Cold Weather and Engines
With the onset of seriously cold winter temperatures in the Northeast, please remember to warm your engine before speeding away in your exotic, sports or any car in cold weather.
As tempting as it is to jump in and mash the gas pedal down, accelerating hard before the engine has a chance to warm the engine oil is harmful to your engine.
Engine Idling vs Restarting
While on the subject of cold weather driving, found this article on idling, which refutes the myth that idling a car is more environmentally friendly than restarting the engine. Drive the car to warm it, don’t idle. Sharing an excerpt from ‘the Daily Green’:
1. Driving Warms the Car Faster than Idling.

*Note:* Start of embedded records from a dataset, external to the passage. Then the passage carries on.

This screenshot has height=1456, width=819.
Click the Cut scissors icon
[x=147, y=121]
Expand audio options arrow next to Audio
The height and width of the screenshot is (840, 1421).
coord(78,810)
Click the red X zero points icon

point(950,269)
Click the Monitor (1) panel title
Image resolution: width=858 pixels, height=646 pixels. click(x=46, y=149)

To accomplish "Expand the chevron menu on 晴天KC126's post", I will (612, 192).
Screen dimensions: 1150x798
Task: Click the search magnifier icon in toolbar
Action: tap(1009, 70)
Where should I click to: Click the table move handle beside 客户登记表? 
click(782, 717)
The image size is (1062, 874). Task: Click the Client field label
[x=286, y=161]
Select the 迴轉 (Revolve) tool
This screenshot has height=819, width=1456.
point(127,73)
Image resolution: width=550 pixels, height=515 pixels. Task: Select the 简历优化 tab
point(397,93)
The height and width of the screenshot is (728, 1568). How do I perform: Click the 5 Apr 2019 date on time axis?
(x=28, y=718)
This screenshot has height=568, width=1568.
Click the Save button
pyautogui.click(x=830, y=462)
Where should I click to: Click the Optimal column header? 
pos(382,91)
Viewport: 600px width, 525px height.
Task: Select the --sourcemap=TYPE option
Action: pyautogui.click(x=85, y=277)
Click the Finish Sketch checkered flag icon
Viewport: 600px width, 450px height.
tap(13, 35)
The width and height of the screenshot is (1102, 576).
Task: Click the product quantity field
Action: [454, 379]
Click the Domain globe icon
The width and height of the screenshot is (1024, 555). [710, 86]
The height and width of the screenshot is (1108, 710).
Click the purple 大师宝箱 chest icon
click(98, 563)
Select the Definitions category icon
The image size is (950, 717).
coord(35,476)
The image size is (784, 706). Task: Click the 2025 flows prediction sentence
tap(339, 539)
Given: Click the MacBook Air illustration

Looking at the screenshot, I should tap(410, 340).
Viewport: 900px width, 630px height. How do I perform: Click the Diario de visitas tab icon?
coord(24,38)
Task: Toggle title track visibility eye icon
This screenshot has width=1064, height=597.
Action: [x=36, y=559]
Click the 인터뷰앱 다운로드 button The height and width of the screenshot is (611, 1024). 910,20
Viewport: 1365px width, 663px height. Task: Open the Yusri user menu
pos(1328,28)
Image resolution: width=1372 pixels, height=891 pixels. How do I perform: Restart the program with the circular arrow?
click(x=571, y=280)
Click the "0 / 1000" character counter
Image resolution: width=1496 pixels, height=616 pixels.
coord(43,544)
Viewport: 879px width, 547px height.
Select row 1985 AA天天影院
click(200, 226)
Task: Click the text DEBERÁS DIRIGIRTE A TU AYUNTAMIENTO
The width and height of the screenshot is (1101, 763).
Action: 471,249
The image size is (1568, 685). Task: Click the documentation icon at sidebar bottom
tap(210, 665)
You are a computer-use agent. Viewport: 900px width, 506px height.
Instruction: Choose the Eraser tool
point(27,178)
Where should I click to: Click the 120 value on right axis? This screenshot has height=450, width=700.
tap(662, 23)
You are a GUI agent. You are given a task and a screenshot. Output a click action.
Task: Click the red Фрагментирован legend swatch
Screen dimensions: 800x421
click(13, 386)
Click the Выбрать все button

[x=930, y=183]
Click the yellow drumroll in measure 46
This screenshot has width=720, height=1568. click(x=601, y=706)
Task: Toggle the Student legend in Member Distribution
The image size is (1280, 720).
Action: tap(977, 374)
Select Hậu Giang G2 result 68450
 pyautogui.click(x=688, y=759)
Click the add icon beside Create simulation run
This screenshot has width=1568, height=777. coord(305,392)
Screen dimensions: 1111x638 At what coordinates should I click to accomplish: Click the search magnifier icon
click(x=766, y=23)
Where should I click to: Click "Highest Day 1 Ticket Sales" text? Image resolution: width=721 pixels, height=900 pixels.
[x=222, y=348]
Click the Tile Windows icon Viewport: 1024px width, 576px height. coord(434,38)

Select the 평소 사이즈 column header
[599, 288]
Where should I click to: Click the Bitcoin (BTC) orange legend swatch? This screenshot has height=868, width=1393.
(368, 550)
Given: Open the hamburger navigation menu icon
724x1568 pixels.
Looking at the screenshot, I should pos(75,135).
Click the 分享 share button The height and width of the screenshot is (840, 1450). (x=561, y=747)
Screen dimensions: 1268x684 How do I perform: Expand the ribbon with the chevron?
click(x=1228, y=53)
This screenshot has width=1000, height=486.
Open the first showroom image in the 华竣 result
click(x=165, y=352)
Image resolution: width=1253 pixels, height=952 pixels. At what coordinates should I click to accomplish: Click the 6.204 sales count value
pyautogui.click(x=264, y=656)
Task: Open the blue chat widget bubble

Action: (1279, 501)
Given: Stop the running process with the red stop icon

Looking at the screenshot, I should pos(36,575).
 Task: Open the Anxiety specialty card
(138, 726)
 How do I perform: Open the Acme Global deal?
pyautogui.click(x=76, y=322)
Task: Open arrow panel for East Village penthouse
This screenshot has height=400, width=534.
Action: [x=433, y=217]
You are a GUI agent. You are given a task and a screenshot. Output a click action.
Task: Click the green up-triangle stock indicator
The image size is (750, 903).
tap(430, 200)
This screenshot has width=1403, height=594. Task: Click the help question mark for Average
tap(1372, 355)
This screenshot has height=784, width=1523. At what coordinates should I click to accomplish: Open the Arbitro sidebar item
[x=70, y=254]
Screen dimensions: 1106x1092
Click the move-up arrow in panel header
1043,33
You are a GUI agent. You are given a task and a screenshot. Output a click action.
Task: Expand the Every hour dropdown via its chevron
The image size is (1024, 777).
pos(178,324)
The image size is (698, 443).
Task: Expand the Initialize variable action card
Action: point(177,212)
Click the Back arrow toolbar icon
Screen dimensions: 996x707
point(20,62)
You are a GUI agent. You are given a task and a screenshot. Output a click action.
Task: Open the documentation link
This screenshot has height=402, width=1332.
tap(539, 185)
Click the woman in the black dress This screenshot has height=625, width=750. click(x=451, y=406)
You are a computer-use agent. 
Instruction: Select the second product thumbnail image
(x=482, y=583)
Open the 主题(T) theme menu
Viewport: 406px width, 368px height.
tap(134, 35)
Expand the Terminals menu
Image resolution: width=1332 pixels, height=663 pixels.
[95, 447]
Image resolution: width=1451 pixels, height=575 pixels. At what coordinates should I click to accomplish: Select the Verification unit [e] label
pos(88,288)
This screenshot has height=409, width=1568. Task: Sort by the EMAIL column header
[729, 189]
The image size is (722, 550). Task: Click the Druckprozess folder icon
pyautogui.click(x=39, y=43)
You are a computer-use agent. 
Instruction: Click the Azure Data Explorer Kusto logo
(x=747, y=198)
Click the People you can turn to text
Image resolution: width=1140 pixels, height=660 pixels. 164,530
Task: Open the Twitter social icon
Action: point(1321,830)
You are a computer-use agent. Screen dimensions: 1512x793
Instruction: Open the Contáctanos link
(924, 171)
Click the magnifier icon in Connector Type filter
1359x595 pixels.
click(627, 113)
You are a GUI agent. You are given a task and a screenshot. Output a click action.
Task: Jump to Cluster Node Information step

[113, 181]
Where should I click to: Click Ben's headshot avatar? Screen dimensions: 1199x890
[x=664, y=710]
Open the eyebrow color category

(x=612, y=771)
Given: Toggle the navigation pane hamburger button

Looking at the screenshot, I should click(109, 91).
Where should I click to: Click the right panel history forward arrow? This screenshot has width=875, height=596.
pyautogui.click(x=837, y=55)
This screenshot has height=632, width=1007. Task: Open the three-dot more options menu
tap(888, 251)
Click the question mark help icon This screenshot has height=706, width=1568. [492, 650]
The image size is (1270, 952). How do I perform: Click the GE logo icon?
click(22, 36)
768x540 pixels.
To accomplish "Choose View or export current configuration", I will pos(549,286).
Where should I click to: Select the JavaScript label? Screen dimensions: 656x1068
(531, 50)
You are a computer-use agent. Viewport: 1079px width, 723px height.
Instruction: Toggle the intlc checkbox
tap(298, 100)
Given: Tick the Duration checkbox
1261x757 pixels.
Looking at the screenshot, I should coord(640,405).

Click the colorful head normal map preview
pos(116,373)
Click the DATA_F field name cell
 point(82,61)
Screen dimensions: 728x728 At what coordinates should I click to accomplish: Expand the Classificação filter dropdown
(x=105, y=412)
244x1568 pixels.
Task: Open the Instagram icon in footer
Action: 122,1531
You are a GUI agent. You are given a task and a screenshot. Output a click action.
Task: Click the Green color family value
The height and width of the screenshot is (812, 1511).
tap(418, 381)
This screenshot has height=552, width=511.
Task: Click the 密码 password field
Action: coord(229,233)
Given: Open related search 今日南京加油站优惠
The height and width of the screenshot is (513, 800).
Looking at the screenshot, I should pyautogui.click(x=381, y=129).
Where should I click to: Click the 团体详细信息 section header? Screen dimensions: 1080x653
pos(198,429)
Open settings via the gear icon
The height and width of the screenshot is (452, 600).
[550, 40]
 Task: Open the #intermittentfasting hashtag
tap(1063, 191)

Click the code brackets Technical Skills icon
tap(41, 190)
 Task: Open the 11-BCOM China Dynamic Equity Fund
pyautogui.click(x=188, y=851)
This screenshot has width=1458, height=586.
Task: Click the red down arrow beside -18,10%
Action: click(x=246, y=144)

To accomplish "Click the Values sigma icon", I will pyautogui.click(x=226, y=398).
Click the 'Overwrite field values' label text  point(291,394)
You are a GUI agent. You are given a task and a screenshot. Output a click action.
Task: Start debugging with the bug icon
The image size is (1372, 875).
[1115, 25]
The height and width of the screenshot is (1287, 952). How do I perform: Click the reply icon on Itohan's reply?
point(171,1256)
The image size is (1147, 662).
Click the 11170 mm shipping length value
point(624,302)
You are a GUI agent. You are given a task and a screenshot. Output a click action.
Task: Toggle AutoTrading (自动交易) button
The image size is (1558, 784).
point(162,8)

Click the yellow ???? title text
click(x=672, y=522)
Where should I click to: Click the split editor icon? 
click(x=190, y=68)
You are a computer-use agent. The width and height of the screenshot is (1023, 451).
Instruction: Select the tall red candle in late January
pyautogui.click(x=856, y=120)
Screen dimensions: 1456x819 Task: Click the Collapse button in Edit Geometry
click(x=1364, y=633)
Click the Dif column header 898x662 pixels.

If your concern is not the health of the car, but simply your own creature comforts, Bob Aldrich of the California Energy Commission points out that “idling is not actually an effective way to warm up a car — it warms up faster if you just drive it.”
2. Ten Seconds Is All You Need.
Environmental Defense Fund, which produced the Idling Gets You Nowhere campaign, advises motorists to turn off their ignition if they’re sitting stopped for more than 10 seconds. “After about ten seconds, you waste more money running the engine than restarting it”.
3. Idling Hurts the Car.
According to the Hinkle Charitable Foundation’s Anti-Idling Primer, idling forces an engine “to operate in a very inefficient and gasoline-rich mode that, over time, can degrade the engine’s performance and reduce mileage.”
4. Idling Costs Money.
Over a year of five minutes of daily idling (which causes incomplete combustion of fuel), the “Anti-Idling Primer” estimates that the operator of a V-8-engined car will waste 20 gallons of gasoline, which not only produces 440 pounds of carbon dioxide but costs at least $60.